By: Kenneth Emerson Sauer,
Pastor of Parkview United Methodist Church,
Newport News, VA
www.parkview-umc.org.
Back in the 1980’s there was a rock band named Twisted Sister that became popular through a video for one of their songs that used to play on MTV.
In the beginning of the video, a father walks into his son’s room…is disgusted to see a Twisted Sister poster hanging on the young boy’s wall…towers over his son and demands: “What are you gonna do with your life?”
The child—guitar in hand-- answers: “I wanna Rock!”
At this, the child metamorphizes into the lead singer of the band…the song begins…and the boy drags his father down the stairs by his hair.
Our lives are full of all kinds of voices calling us into all sorts of directions.
To say the least, things can get awful confusing!
And if we listen to and follow the wrong voice…we can get ourselves into some horrible trouble, and waste an awful lot of time in the process.
There is always the temptation to believe that we have all the time in the world to decide what we are going to do with our lives, whereas the truth of it is…we do not.
We all have but a short life—a mere flash in the pan—and the choice of how we are going to live our lives is an eternal decision—it’s up to us.
And if we let this world make the choice for us we will have listened to the wrong voice.
This world is filled with people who seem to have listened to the wrong voice and are now finding themselves in a situation in which they find no pleasure or purpose in life…and they are running the risk of suddenly realizing someday that they have spent the only years that they are ever going to get in this world doing something that is meaningless.
What a nightmare!!!
But this nightmare is real for millions and millions of us.
Therefore it is so very important that we listen for the right Voice, and follow where that Voice leads.
And that right Voice comes from God.
God calls each and every one of us to use the gifts and graces that He has given us to fulfill His good purpose for us during our short stay on this earth…it’s up to us to listen and act on that call.
Some 2,738 years ago there was a man named Isaiah who heard the voice of the Lord saying to him: “Whom shall I send?
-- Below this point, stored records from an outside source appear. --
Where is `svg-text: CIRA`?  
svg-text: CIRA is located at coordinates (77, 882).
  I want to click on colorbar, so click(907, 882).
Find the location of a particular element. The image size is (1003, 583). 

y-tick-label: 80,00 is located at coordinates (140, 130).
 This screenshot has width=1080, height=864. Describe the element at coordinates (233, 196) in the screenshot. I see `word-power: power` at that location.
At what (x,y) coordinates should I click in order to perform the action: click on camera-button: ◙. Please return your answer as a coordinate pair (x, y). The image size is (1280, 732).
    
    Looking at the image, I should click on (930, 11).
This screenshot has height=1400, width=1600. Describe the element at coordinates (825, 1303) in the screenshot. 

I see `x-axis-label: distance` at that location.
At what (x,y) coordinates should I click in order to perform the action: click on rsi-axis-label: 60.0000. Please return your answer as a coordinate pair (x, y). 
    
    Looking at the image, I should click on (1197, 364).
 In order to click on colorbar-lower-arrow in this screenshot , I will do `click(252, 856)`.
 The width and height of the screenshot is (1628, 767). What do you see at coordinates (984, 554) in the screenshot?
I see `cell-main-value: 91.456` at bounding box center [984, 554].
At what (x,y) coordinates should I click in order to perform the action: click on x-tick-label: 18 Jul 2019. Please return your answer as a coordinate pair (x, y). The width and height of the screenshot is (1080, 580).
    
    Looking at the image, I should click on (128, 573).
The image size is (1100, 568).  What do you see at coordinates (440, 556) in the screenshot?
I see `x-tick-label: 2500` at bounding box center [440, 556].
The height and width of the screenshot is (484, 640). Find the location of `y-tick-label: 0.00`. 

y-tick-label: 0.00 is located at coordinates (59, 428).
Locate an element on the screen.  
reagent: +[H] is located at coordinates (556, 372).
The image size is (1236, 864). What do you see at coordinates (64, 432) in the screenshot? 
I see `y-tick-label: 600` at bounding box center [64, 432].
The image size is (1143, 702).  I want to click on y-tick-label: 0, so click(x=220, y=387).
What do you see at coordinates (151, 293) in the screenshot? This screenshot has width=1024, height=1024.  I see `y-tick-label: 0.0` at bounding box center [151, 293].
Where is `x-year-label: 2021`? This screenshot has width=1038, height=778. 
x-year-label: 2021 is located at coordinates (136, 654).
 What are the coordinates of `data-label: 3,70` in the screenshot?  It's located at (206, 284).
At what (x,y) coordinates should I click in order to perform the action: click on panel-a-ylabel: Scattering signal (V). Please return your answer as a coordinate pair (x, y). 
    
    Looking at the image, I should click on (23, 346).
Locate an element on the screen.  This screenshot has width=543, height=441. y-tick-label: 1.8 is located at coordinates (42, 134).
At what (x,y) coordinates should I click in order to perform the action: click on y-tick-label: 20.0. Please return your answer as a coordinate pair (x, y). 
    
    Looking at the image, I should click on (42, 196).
And who will go for us?”
Isaiah was faced with a mighty call on his life…
…but it wasn’t easy for him.
He had to make a decision, an eternal decision.
Would he respond to God’s call or not?
How many of us have heard God’s call on our lives, but are still unsure of how we will respond?
How many of us feel that we aren’t up to the task of fulfilling God’s will for us?
Have you ever heard one of those omnipresent “Saint Peter Jokes”?
You know how the jokes go.
Someone arrives at the gates of heaven and Saint Peter must decide whether to let them into heaven or not.
The jokes always assume that being allowed into heaven depends on a person’s behavior in life.
It makes it seem like arriving at the gates of heaven and being in the presence of God puts everyone on the defensive.
God is about righteousness.
Morality and works are what matter, and usually the punch line has something to do with that expectation.
As we look at our Old testament Lesson for this morning…well…we see that this is sort of the same kind of thing that Isaiah experiences by being in the presence of God.
He is overwhelmed by his sense of sin.
He sees himself as he truly is…
… “Woe to me!” Isaiah cried.
“I am ruined! For I am a man of unclean lips, and I live among a people of unclean lips, and my eyes have seen the King, the Lord Almighty.”
Unlike the way our world has stripped sin of its true meaning…
…where it has become a matter of making a mistake or an error or a slip up…
…Isaiah’s sense of sin means that his relationship with God is in trouble.
His sins are more than minor ‘slip-ups.’
They are proof that there is a fracture in Isaiah’s relationship with God.
And this is a conclusion that all of us must come to and face before we can allow God to turn us into the people God wants us to be.
Isaiah is terrified!
He, a sinner, has seen God.
He, a man with unclean lips in the midst of an unclean people, is in big trouble.